At a news briefing, State Department Spokesman Sean McCormack said
as many as 9,300 Karen refugees at the Tham Hin camp in Thailand could
be affected by the decision, but that actual combatants or members of
the Karen National Union would not be eligible:
“This waiver is not a guarantee that individuals might be resettled
in the United States, but merely something that allows the Department
of Homeland Security to consider them as potentially eligible, even
though they might be considered under the law to have provided what is
referred to as material support, which is the term under the law,” he
The waiver granted by Secretary Rice is narrowly focused and does
not apply to other Karen refugees in the region, or refugees of other
nationalities whose bids to enter the United States have been blocked
by the same technicalities.
Refugee advocate groups, including Refugees International, have
welcomed the U.S. waiver as a breakthrough, albeit a limited one.
News reports say several thousand more Karen refugees have fled
Burma for Thailand in recent weeks after renewed fighting between
forces of the Burmese military junta and the rebels.

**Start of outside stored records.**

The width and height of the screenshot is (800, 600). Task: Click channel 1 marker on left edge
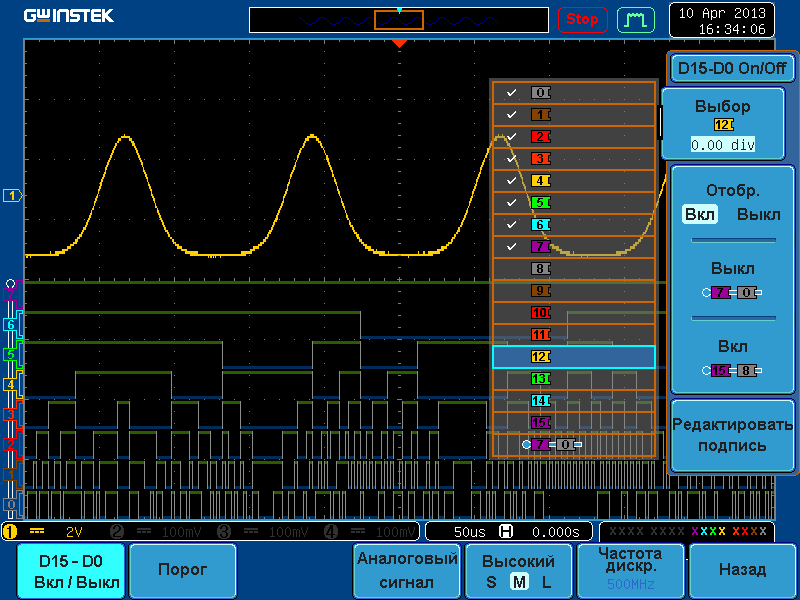point(12,196)
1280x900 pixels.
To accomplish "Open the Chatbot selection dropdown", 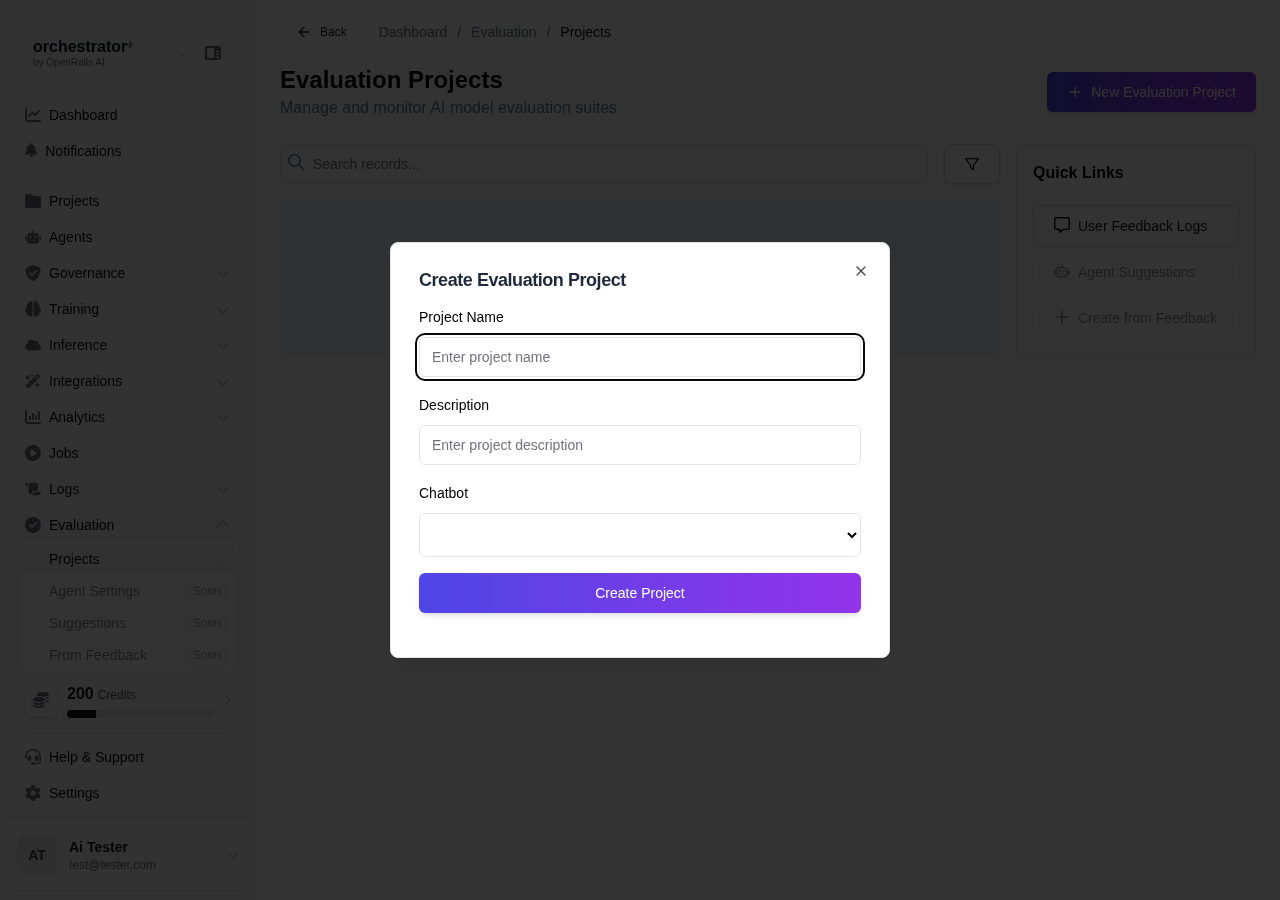I will (639, 535).
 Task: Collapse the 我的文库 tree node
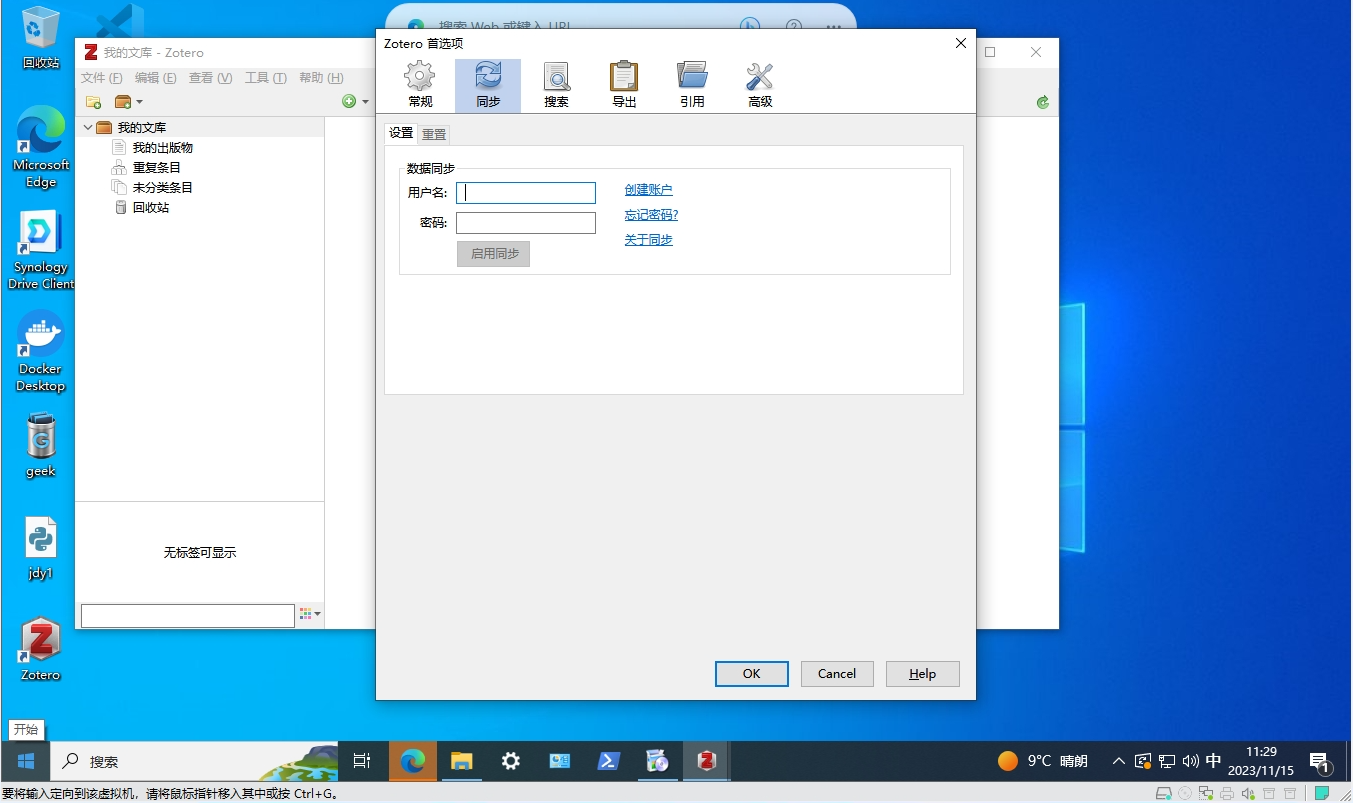88,128
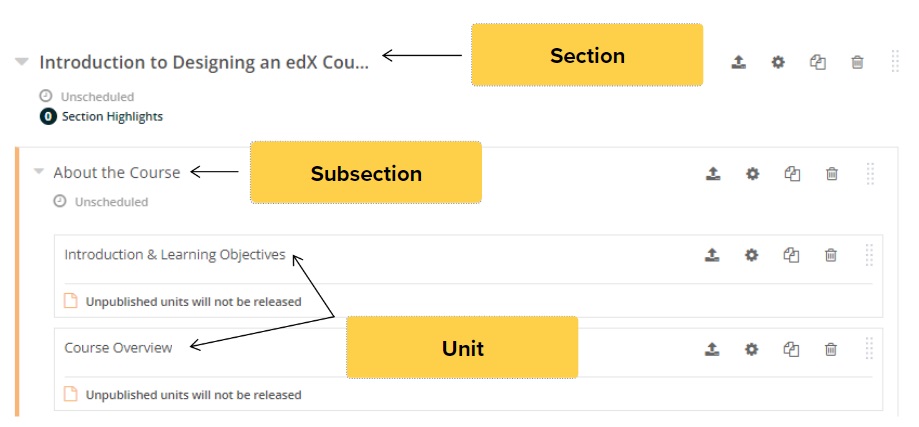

The Karen have been fighting the Rangoon government for decades in a
quest for autonomy and the new fighting came despite a truce accord
reached two years ago.
The New York-based group Human Rights Watch said Wednesday the U.N.
Security Council should urgently respond to the Burmese military drive,
which it said has displaced more than 10,000 villagers since November.
Human Rights Watch said Burmese civilians seeking refuge in Thailand
have been put at grave risk by landmines planted by the Burmese army
along the border.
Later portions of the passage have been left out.